START

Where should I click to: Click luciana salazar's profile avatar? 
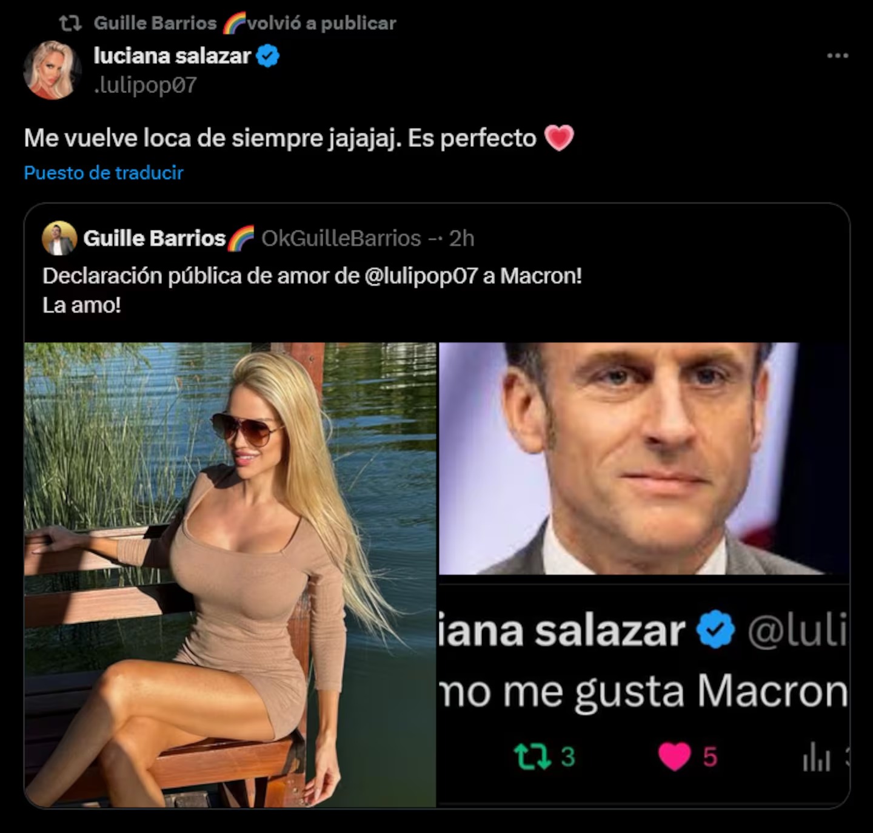pos(52,70)
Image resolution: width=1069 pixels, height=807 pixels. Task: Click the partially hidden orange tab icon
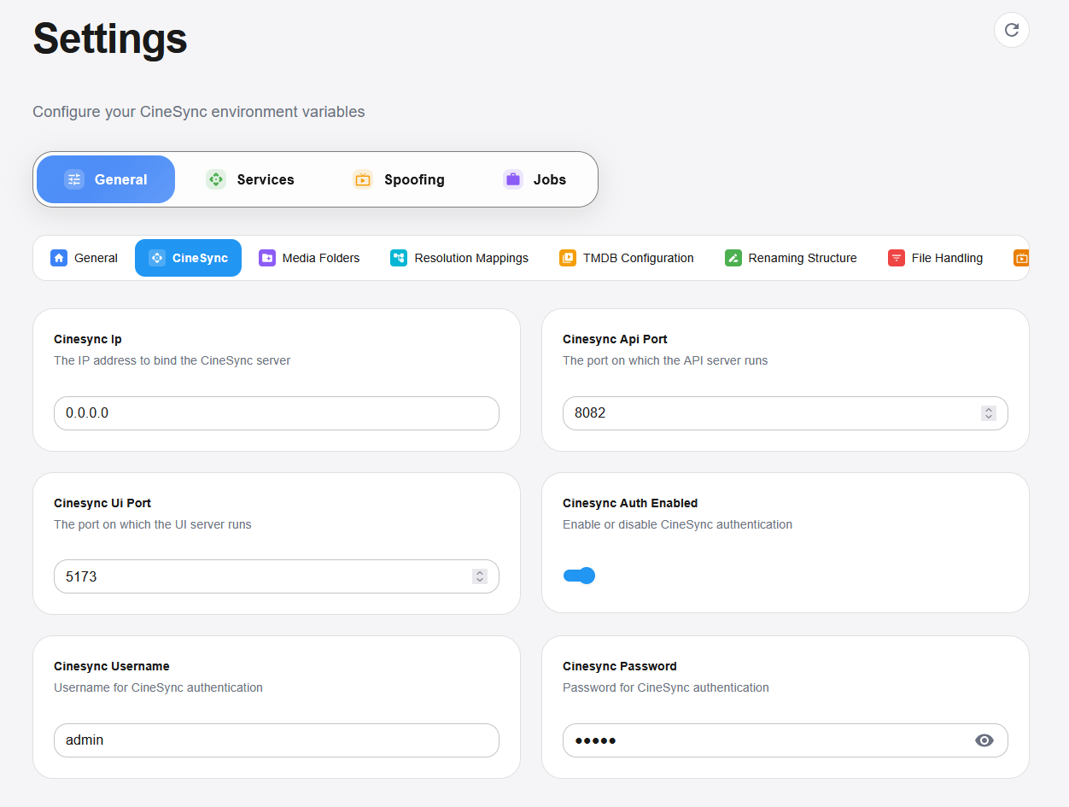point(1020,258)
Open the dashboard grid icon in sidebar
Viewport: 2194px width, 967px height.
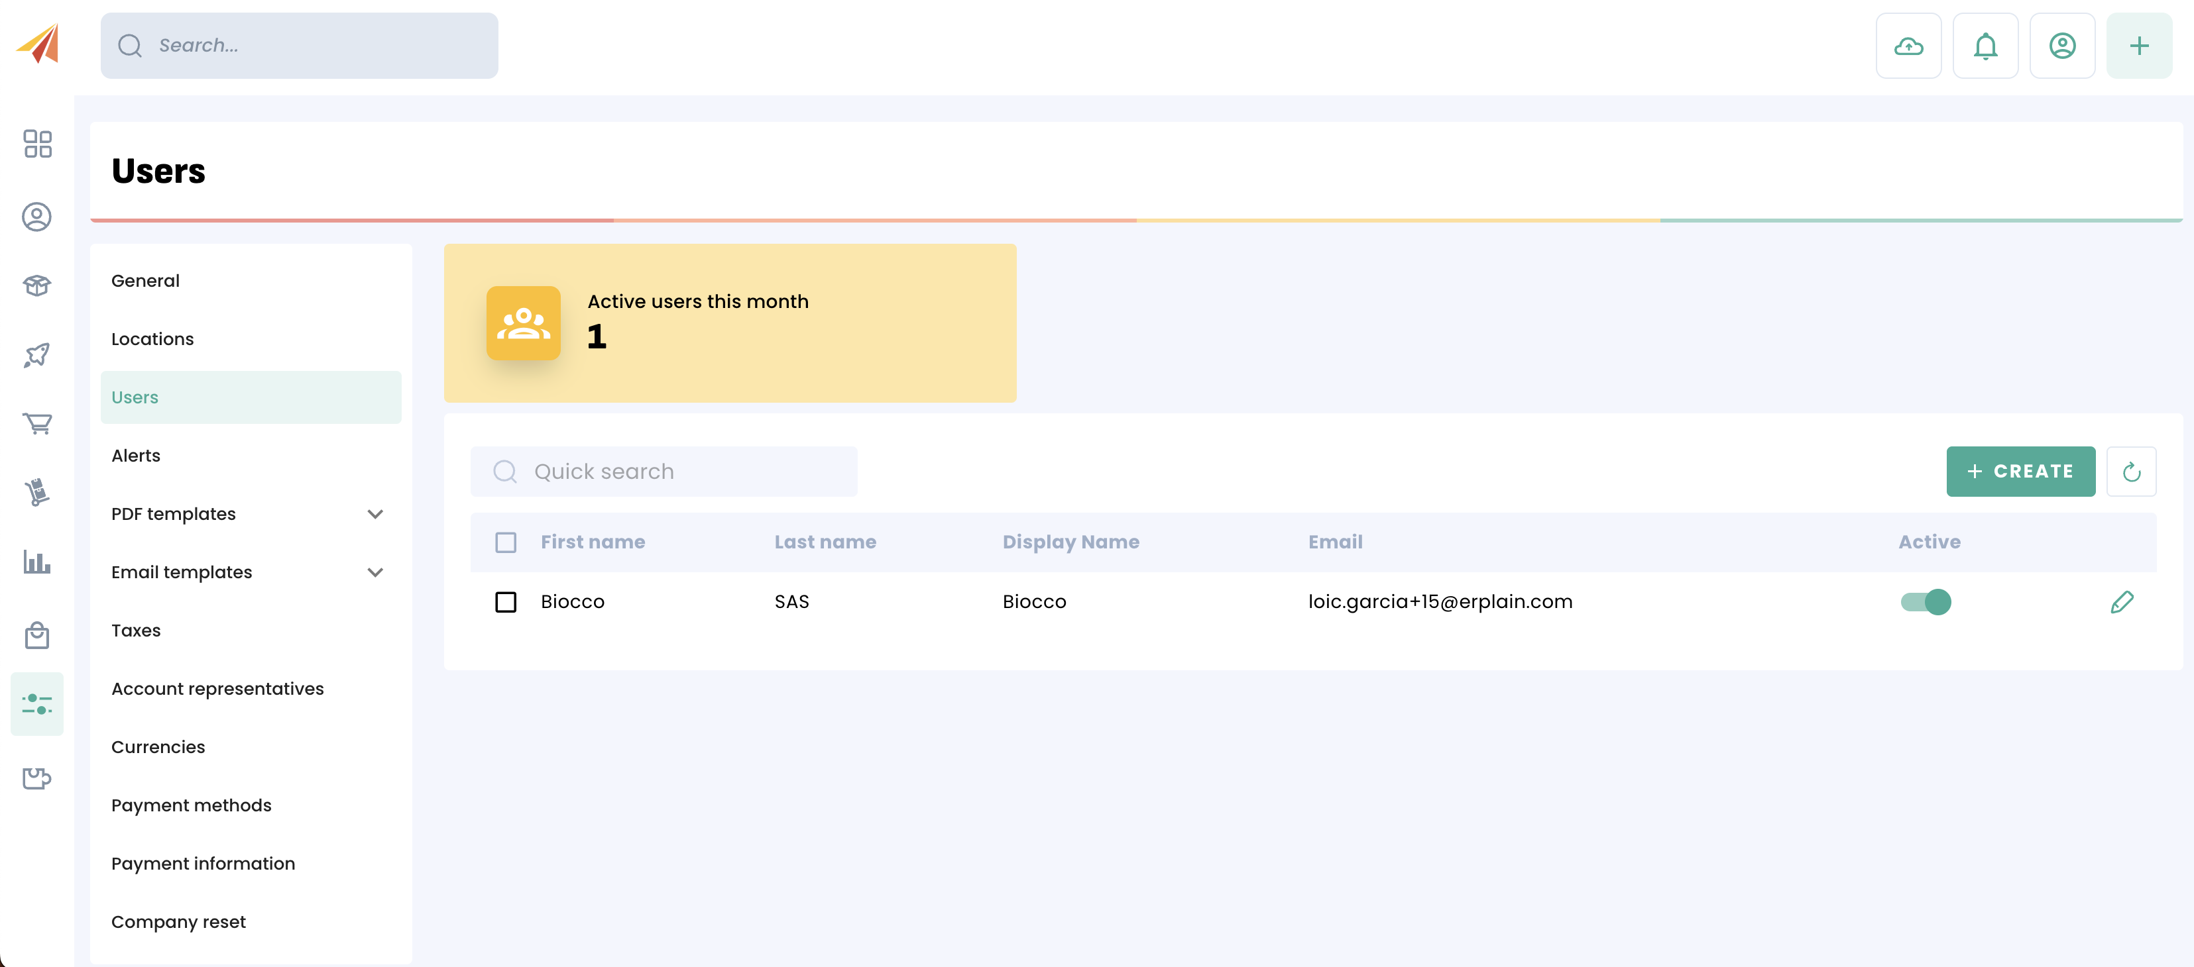click(37, 144)
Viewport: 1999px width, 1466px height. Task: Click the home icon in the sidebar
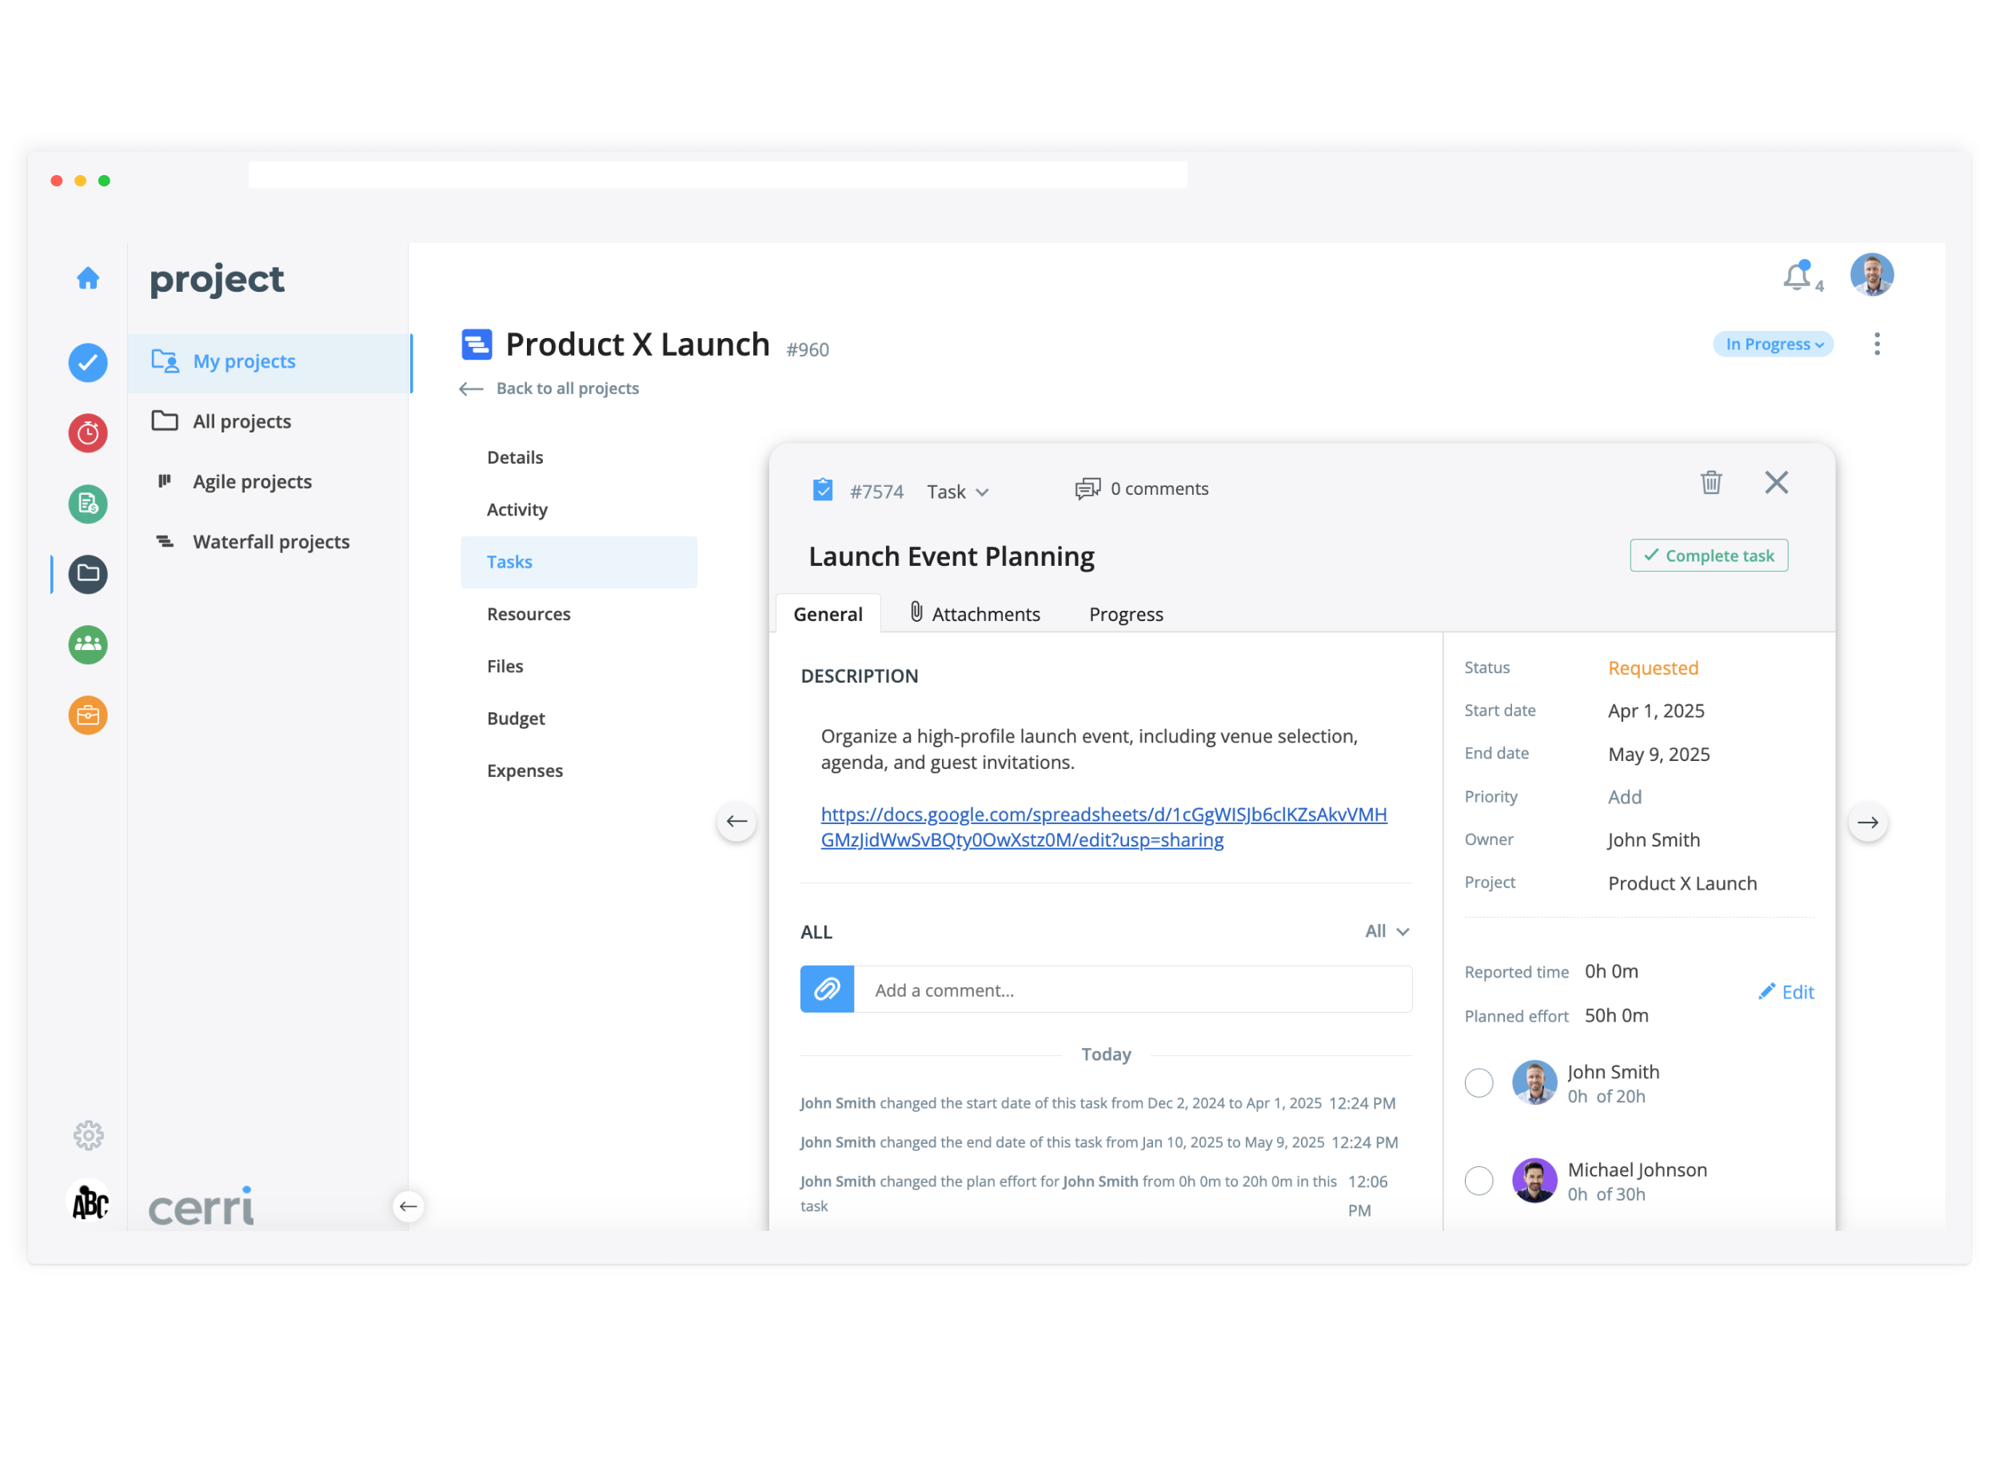pos(88,279)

END

▶ Aim of the exercise:
List every line of the data above that contains the word "height".

▶ Result of this task:
Image resolution: width=1069 pixels, height=807 pixels. Task: Click the partially hidden orange tab icon
Viewport: 2194px width, 967px height.
Viewport: 1999px width, 1466px height. Task: Click the home icon in the sidebar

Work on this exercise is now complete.